Os preços dos combustíveis no Brasil, incluindo Mato Grosso do Sul, sobem devido à escalada do conflito no Oriente Médio envolvendo Irã, EUA e Israel, que ameaça o Estreito de Ormuz e interrompe rotas vitais de 20% do petróleo global.
Em 8 de março de 2026, o barril de Brent superou US$ 100 (alta de ~30% na semana, de US$ 80 para níveis recordes em 19 meses), enquanto WTI avançou 7-12%; OPEP+ planeja elevar produção em 206 mil barris/dia para mitigar.
Altas nos postos nacionais
Distribuidoras como Ipiranga e Vibra reajustaram sem alta da Petrobras: diesel +R$ 0,75-0,80 (Bahia, RN, PR, MG, SP), gasolina +R$ 0,26-0,30; em MS, impacto similar com diesel para R$ 6,20-7,17/litro em Campo Grande (pré-crise R$ 5,99). Petrobras manteve preços desde janeiro (gasolina R$ 2,57/litro refino), mas paridade internacional pressiona repasses.
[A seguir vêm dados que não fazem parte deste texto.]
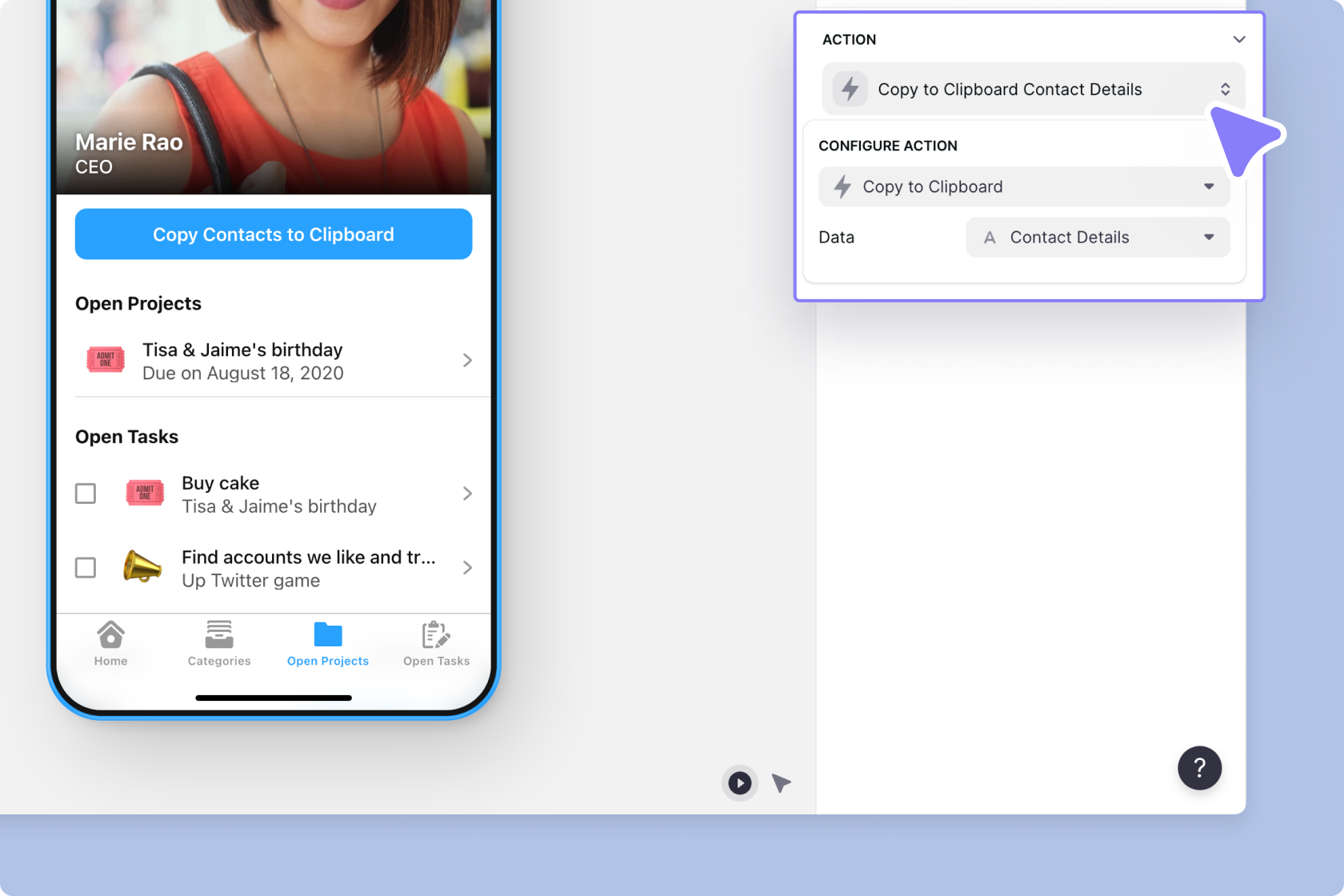Click the lightning bolt icon in Action field

click(850, 89)
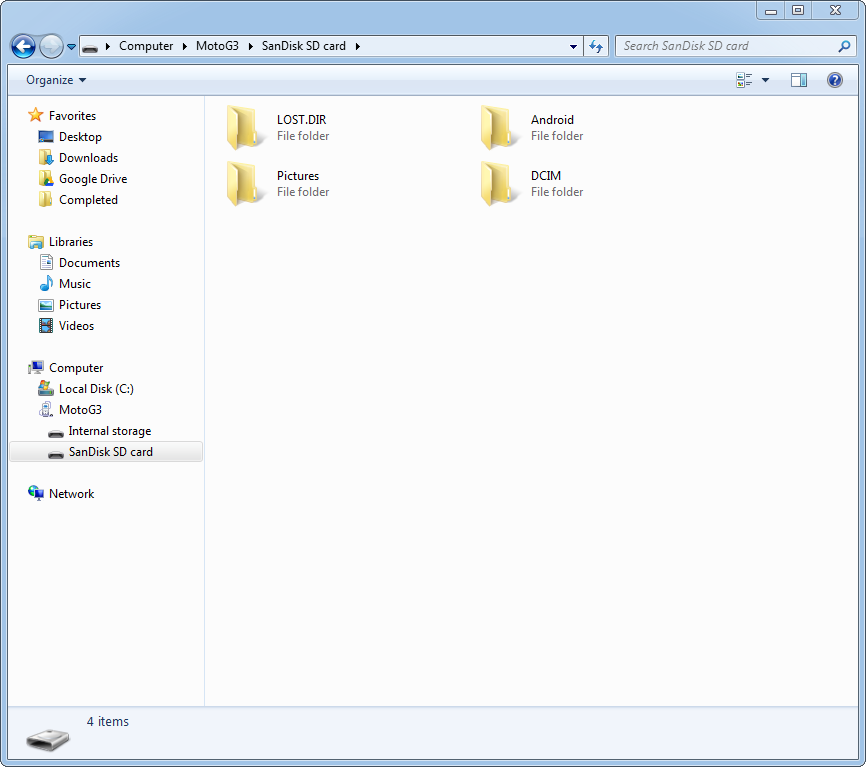Screen dimensions: 866x767
Task: Open Google Drive in Favorites
Action: click(92, 179)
Situação em Mato Grosso do Sul
Em MS, gasolina comum varia R$ 5,53-5,99/litro (alta recente +R$ 0,10-0,46 com ICMS e petróleo), diesel R$ 5,92-7,17; etanol R$ 3,81-3,89. Procon-MS monitora abusos, mas Sinpetro alerta para inflação em frete e custo de vida; não há reajuste Petrobras recente, mas importações encarecem.
Perspectivas e riscos
Analistas preveem Brent até US$ 120-150 se bloqueio persistir; G7 discute reservas emergenciais, China suspende exportações de diesel. No Brasil, alta pode elevar inflação em 0,5-1% em semanas, afetando transporte em MS.